It is one of a few times since the facility opened in 1980 that tours were available of the multi-million dollar mill, disposal cells, and tailings ponds.
Approximately 140 people participated in the event, which included elected officials, media, industry officials, and local residents.
The mill, owned and operated by Energy Fuels, is the largest private employer in San Juan County. At the current time, there are approximately 50 employees at the facility.
The facility processes uranium and vanadium products from a variety of sources, including ore from mines in the area and from “alternative feed” sources from across North America.
The mill is in the spotlight despite the fact that uranium prices are low and millwork is not occurring at the current time.
Environmental and tribal groups have expressed concern about the mill and recently challenged the extension of the mill’s licensure, groundwater permit and reclamation plans.
Over the past 70 years, the process of mining and milling uranium ore has left a mixed legacy on the Colorado Plateau, leaving a trail of environmental challenges.
Officials at the White Mesa mill insist that the facility is safe and provides a much needed function.
“We are here to put this place back on the map,” said Curtis Moore, a vice president for Energy Fuels. “We intend to be more open and more transparent.”

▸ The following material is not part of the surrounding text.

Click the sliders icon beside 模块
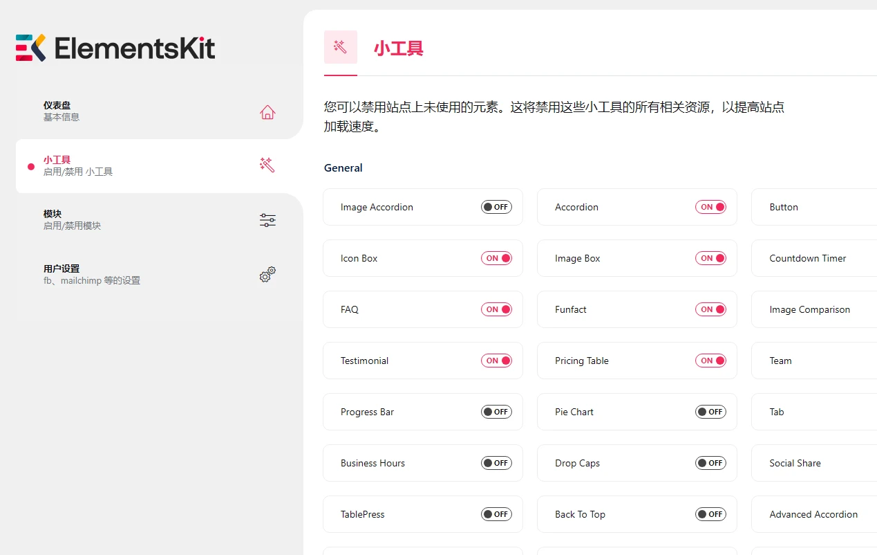 click(267, 220)
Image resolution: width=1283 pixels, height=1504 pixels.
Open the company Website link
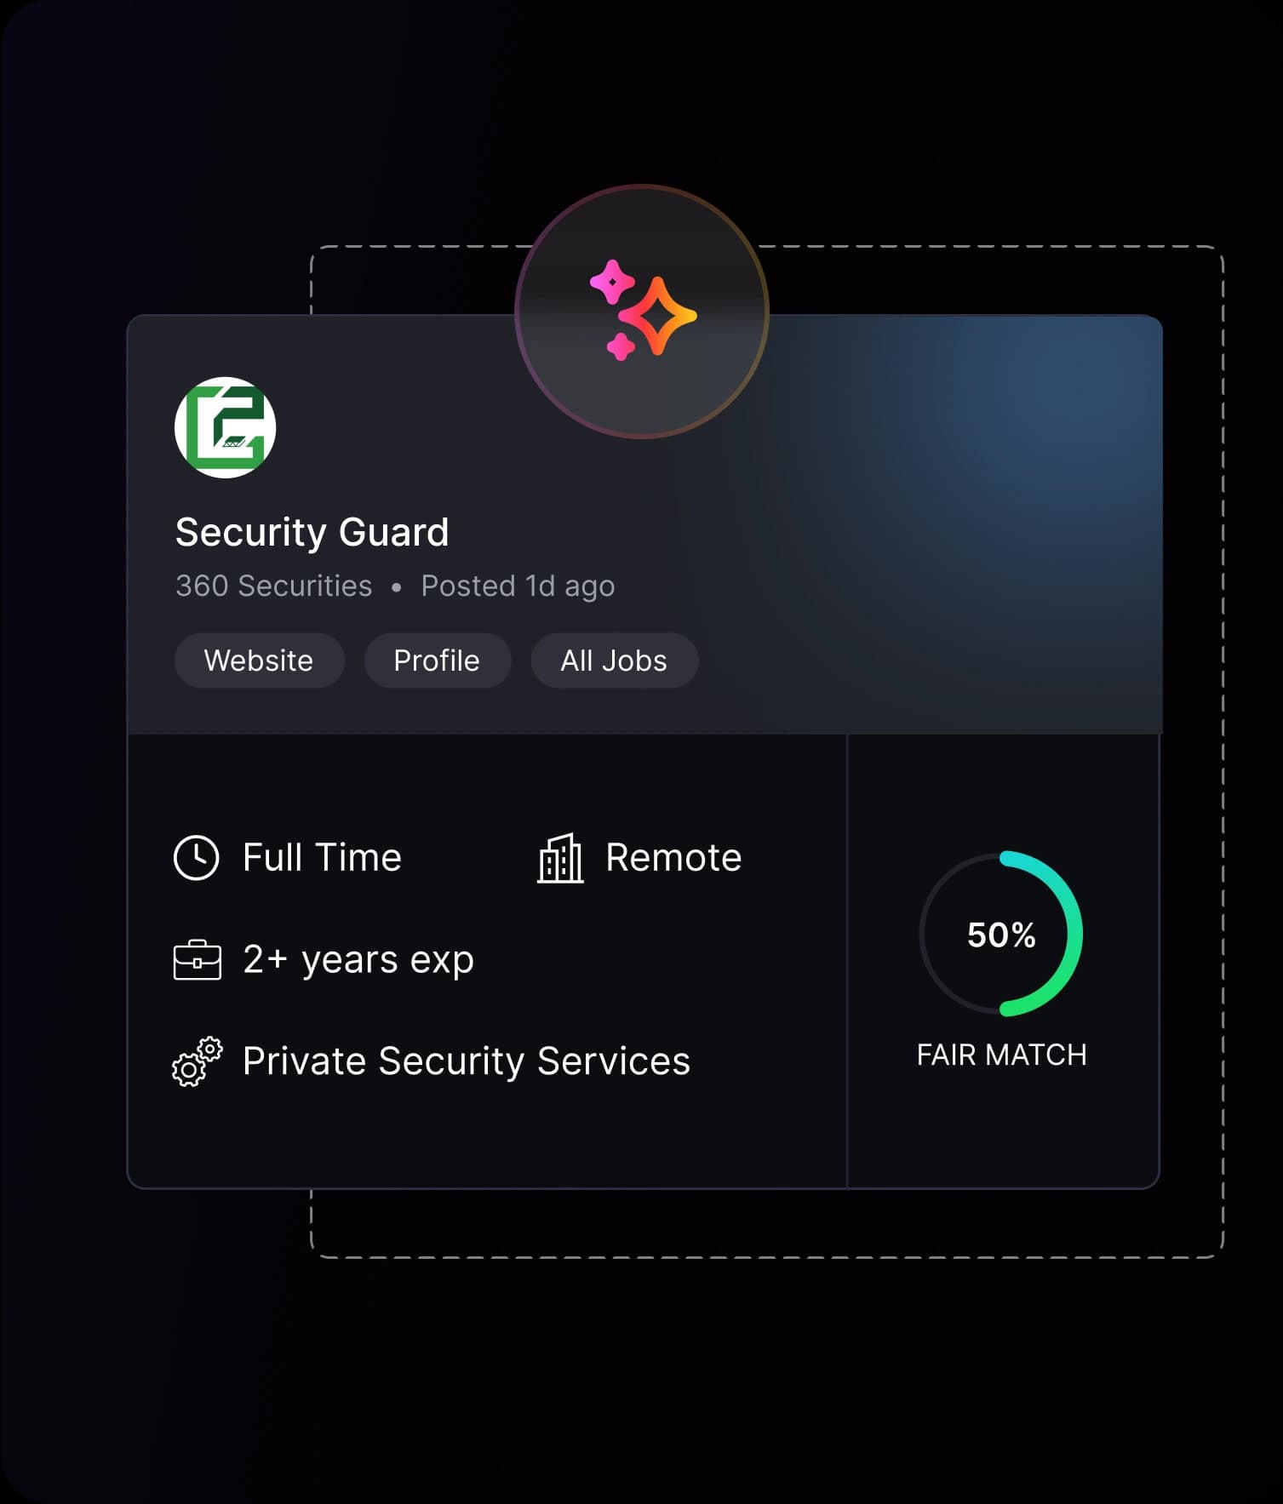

For the prior 37 years, ownership has remained mostly silent about mill operations, even as the facility has gone through several boom and bust cycles.

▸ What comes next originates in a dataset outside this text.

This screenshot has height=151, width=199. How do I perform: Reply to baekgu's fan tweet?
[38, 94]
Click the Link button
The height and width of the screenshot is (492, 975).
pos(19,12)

In addition, the mill expanded into processing “alternative feeds”, which are waste materials from other areas.
At the open house, officials discussed a variety of issues, including the state of the uranium industry and the future possibilities for the White Mesa mill.
In addition to processing uranium ore from area mines, Energy Fuels is considering additional opportunities, including extracting copper and vanadium, helping in the cleanup of abandoned mines in the area, and processing additional “alternative feed” materials from other sources.

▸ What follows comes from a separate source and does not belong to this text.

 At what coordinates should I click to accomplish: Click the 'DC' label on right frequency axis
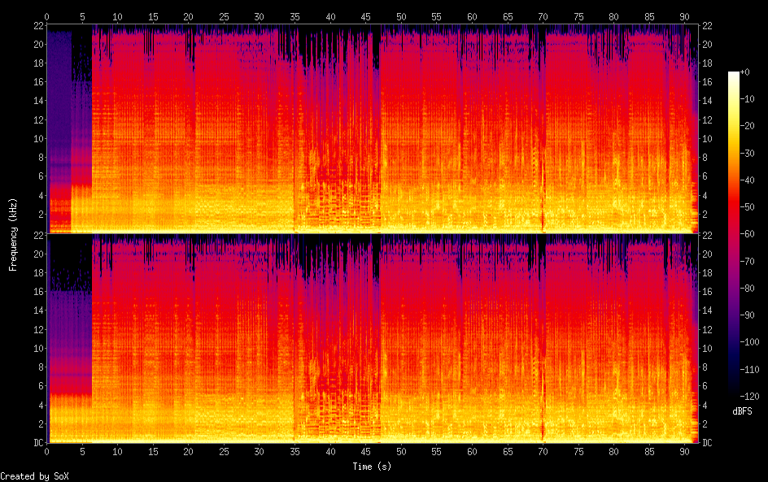tap(707, 443)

The Energy Fuels Canyon Mine, southwest of Page, AZ, has a high content of both copper and uranium. Energy Fuels is pursuing the possibility of adding the extraction of copper if ore from the Canyon Mine is processed.
In general, for every ton of uranium ore, the milling process extracts 20 pounds of yellow cake. The remainder of the ore, along with the chemicals used to extract the uranium, is sent to the tailings ponds and disposal cells.
Some production materials, including water and acid, are recycled for future reuse in the facility.
Moore states that there are no groundwater issues with the disposal cells. “There are more than 100 groundwater monitoring wells,” said Moore. “There is no evidence that the tailings are leaking.”